In Section 5.2 Climate Dynamics and Landscape Evolution we study natural climate variability in the past and the underlying driving factors as well as the impacts of climate change on landscapes and specifically the human habitat. We concentrate mainly on ‘young’ geological times ranging from historical millennial scales of the last glacial-interglacial cycle (the last 140,000 years) and highest time resolution.
Particular emphases of our work are on (1) abrupt climate changes, their timing, causes and reflection in proxy data and (2) variability of the frequency of extreme weather events under changing climatic boundary conditions.

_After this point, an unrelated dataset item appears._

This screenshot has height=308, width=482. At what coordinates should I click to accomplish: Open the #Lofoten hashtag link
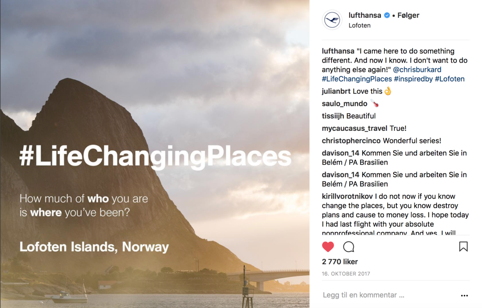coord(449,79)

More specifically, we focus on following scientific questions:
- Mechanism and impacts of abrupt climate changes
- Extreme events and climate change
- Impacts of climate change on Earth surface processes (erosion)
- Effects of changing solar activity on climate
- Seasonal effects of climate change
- Decadal-scale climate variability in a warmer world
Approaches and methods of our research are:
- Precise Dating (varve chronology, tephrochronology, dendrochronology)
- Scale-independent approach
- Multi-archive and multi-parameter approach
- Integration of field, analytical and model data
- Integration of long-time monitoring and proxy time series (physical, chemical and biological parameter reflecting climate variables like temperature, precipitation and wind strength)
For this we analyse high resolution terrestrial climate archives as annual layered lake sediments (varves) and tree-rings. We design and use new, high-resolution
(I) sedimentological, (II) geochemical, and (III) geophysical methods to decipher the climate of the past.
A main focus is on precise dating and synchronisation of geo-archives with a good seasonal resolution, identification and development of seasonal climate proxies and finally a robust reconstruction of past climate variability.
In order to bridge the often different time-scales of proxy data from sediment records and instrumental climate data we apply lake and tree archives with proxies of highest, at least seasonal proxies.
Applying a unique multi-archive and multi-proxy approach we aim at a better understanding of mechanisms of climate change that can be used for model validation.
Our Research in Section 5.2 Climate Dynamics and Landscape Evolution contributes to the Research Field Earth and Environment in the Programme Geosystem: the Changing Earth within the Helmholtz Association.
Overarching goal of the Earth and Environment research field are the fundamental functions of the system earth and the interactions between societies and nature, thereby creating a sound knowledge base for securing the long-term foundations of human life. This is about understanding the complex changes of Earth and Environment in detail and to better anticipate future developments so that decision-makers in politics and society can be provided with sound scientific recommendations for management planning.